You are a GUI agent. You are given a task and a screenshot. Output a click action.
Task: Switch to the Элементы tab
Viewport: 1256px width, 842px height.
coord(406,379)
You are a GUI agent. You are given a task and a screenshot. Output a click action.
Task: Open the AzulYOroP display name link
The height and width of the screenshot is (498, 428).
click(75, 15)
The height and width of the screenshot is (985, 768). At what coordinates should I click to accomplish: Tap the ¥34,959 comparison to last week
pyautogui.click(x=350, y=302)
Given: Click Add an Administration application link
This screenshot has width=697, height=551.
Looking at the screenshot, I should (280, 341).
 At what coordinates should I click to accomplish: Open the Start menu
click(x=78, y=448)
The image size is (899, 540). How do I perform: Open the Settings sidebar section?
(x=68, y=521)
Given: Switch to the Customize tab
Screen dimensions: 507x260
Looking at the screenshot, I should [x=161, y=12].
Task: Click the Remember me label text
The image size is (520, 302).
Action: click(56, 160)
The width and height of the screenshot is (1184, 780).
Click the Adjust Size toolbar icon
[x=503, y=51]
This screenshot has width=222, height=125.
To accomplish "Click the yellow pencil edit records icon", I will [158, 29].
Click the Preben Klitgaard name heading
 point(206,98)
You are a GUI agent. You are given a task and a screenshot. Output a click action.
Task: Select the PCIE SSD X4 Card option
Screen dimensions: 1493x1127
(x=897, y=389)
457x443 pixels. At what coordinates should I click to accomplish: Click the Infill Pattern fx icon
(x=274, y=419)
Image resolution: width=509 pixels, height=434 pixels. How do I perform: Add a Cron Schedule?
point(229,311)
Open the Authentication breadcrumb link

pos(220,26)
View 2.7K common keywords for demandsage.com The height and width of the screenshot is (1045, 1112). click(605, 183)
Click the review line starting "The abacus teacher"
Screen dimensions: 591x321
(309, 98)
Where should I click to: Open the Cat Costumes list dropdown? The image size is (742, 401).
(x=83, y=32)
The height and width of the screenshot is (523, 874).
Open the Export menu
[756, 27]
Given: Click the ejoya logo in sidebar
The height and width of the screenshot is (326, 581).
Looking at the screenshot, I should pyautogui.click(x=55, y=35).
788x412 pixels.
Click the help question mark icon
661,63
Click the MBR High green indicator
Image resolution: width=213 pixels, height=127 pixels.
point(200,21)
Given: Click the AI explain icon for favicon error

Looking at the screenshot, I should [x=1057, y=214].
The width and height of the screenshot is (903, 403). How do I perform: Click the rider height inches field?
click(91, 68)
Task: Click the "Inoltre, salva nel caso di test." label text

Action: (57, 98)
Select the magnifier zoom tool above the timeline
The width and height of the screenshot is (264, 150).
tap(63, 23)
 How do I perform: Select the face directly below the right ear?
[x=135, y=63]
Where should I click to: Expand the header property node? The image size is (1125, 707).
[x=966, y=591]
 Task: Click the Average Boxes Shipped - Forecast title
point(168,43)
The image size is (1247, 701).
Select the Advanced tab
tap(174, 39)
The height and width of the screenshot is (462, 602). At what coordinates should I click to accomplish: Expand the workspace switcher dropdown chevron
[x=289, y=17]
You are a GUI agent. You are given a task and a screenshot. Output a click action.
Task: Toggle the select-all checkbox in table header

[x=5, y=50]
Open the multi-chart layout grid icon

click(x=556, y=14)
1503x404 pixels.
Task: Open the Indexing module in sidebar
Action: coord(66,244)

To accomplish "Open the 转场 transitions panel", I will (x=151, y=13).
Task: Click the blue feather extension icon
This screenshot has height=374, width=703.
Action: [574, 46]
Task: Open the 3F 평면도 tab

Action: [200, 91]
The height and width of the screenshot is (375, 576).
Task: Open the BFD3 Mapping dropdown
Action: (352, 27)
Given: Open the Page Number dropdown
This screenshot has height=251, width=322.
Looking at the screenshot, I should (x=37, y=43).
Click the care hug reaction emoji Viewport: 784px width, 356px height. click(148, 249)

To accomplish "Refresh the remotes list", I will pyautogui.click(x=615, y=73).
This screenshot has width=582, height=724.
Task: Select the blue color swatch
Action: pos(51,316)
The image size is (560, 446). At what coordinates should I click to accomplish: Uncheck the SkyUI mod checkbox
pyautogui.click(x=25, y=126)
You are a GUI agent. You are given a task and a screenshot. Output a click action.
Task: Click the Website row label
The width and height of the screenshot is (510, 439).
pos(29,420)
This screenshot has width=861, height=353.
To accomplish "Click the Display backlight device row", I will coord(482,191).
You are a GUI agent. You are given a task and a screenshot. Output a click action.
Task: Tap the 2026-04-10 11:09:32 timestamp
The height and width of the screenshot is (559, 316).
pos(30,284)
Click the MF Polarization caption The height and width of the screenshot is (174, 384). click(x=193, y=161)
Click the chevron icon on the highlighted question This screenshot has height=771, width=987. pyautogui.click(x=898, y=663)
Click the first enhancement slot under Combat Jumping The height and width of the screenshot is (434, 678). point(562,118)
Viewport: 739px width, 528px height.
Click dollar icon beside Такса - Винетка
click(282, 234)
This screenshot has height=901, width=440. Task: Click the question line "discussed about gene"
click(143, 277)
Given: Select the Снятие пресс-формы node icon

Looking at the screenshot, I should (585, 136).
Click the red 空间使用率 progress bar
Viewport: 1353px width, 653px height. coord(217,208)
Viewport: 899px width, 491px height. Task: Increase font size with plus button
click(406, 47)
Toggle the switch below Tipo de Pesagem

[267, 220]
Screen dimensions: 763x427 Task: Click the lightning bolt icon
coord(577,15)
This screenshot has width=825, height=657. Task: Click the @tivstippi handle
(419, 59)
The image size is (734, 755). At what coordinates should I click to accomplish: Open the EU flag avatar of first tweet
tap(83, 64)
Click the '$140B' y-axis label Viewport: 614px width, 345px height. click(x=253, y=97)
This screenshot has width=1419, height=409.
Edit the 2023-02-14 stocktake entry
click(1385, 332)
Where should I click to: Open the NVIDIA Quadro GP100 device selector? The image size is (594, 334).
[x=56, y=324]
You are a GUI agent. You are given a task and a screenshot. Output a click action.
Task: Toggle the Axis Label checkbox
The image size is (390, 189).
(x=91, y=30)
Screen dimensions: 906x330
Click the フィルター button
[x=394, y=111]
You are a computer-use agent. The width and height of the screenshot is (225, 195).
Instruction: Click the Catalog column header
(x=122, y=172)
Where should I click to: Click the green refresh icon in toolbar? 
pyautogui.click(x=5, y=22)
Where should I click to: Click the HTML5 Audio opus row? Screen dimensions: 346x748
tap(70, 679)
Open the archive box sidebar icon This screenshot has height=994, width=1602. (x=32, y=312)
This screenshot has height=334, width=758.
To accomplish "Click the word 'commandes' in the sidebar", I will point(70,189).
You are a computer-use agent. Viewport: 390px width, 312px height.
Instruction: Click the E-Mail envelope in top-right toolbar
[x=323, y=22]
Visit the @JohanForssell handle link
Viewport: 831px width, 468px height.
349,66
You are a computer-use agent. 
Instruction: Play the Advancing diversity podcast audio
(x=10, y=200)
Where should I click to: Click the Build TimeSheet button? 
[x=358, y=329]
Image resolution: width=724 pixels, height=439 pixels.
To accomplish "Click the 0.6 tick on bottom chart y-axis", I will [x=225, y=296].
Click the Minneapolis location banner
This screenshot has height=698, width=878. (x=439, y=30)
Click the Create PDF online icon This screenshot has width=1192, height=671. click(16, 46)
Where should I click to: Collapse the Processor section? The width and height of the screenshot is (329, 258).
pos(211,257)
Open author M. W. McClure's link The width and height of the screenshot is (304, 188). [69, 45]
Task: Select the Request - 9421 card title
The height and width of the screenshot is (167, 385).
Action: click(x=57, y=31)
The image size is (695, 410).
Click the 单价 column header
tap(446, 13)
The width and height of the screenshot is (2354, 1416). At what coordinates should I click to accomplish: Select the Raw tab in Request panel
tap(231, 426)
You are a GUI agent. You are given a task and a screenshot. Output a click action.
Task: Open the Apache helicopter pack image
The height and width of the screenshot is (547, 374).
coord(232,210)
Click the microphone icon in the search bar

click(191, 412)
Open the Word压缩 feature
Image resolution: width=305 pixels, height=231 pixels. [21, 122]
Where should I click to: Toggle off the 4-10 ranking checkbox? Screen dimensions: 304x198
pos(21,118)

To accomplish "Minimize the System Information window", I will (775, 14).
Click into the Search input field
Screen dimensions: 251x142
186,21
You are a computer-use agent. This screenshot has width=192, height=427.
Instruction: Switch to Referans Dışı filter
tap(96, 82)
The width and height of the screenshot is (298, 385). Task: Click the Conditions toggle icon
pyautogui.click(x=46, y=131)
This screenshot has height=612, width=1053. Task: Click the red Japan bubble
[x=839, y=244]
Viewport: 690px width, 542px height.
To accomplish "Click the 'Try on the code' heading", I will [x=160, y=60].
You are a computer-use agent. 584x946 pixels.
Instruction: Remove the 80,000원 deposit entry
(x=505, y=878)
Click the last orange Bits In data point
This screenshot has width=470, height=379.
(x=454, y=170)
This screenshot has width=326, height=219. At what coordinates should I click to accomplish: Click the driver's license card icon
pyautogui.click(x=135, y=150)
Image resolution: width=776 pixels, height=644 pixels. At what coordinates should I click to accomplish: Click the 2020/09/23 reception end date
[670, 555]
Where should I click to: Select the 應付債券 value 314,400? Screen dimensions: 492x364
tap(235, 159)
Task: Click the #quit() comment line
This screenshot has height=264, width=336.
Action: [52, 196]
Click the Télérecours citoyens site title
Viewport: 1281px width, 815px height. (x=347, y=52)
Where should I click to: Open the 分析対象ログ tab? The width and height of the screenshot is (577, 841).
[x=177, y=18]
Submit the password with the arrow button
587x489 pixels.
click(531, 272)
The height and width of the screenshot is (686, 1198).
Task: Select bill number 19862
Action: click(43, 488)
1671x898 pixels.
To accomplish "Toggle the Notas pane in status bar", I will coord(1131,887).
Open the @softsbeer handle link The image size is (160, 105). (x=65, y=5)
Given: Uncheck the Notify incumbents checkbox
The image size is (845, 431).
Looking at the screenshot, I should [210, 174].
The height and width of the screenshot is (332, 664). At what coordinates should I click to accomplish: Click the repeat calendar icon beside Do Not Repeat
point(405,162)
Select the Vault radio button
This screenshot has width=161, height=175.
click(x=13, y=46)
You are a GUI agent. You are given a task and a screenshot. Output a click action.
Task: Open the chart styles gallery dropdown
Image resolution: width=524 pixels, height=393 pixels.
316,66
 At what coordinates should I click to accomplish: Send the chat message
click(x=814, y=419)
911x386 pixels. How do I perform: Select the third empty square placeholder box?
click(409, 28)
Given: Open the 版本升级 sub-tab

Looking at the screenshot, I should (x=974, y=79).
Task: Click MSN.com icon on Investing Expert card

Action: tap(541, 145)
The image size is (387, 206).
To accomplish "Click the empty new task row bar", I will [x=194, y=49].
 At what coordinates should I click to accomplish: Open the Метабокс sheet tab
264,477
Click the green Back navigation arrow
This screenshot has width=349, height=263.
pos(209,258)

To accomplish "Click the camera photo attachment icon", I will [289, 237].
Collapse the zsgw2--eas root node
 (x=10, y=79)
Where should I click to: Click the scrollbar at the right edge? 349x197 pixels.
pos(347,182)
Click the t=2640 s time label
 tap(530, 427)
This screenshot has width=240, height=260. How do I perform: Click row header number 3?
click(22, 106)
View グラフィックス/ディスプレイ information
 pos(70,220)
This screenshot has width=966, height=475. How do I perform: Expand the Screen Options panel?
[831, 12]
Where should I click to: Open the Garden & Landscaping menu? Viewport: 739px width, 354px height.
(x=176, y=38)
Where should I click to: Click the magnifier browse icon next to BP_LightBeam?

════════

[What is being asked]: In how many lines of the records does the word "computer" appear? Give the number alone.

[Solution below]: 5